Se evidenció un incremento notable en la capacidad para localizar información, lo que permitió a los estudiantes identificar de manera precisa el tema, los personajes, el contexto temporal, las ideas principales y la secuencia textual. Además, se observó un desarrollo significativo en la dimensión inferencial, mediante la cual los estudiantes lograron deducir significados implícitos, interpretar el propósito de los textos y sugerir títulos pertinentes. Finalmente, se fortaleció la capacidad crítica y reflexiva, al lograrse que los alumnos formularan juicios propios, analizaran la intención del autor y evaluaran el contenido textual desde su perspectiva.
El programa demostró que, al articular de manera efectiva a los agentes educativos, familia, escuela y entorno, se genera un contexto pedagógico favorable para la promoción de hábitos lectores y el desarrollo de una comprensión lectora significativa. Asimismo, se comprobó que la participación activa de los padres, el acompañamiento docente y el aprovechamiento del entorno sociocultural inciden positivamente en el proceso lector.
En consecuencia, se recomienda que el sistema educativo nacional y los centros escolares promuevan la aplicación de programas similares, que incorporen estrategias contextualizadas y colaborativas desde las primeras etapas de la educación básica.
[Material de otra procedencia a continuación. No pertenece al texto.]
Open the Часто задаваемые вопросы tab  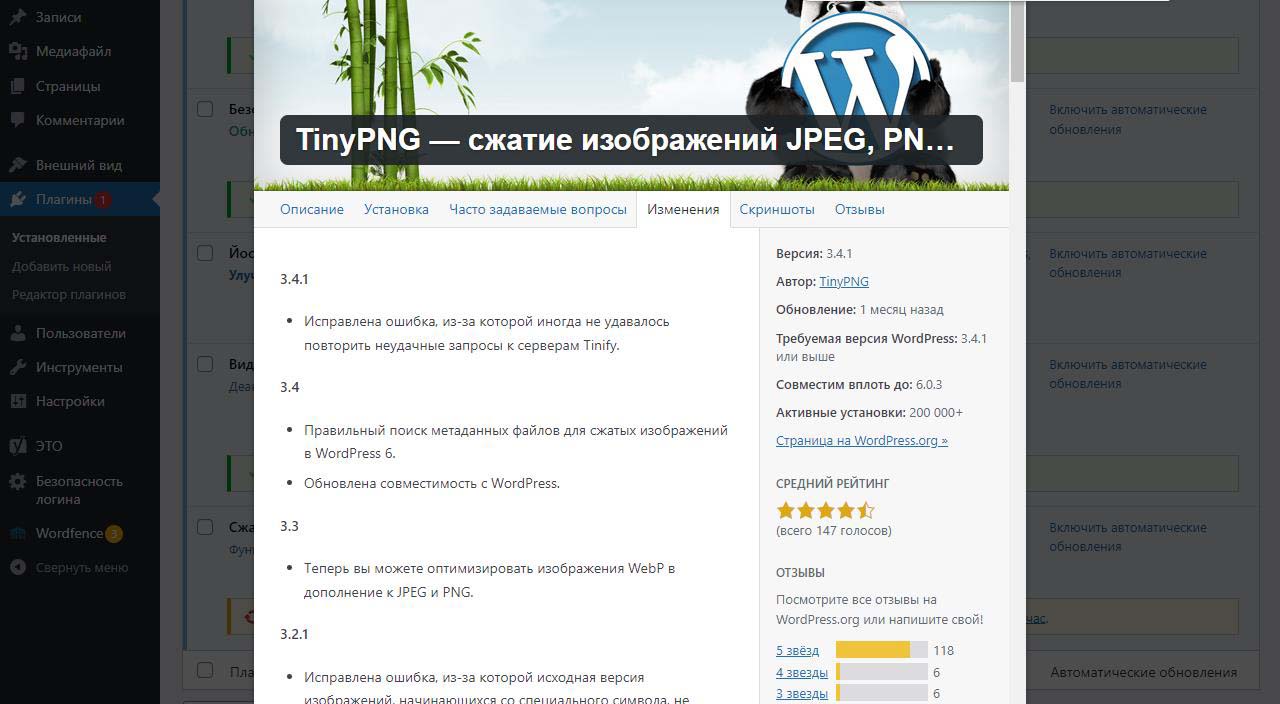[x=537, y=209]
Del mismo modo, se sugiere que futuras investigaciones profundicen en el análisis del rol de los agentes educativos en el desarrollo de la competencia lectora, y que se diseñen intervenciones sostenibles que aseguren su implementación efectiva en diversos contextos.
Por último, los resultados estadísticos obtenidos, especialmente el valor p = 0,000 de la prueba t de Student, evidencian diferencias significativas entre los puntajes del grupo experimental antes y después de la intervención, lo que confirma el impacto positivo del programa en el desarrollo de la comprensión lectora en sus tres niveles.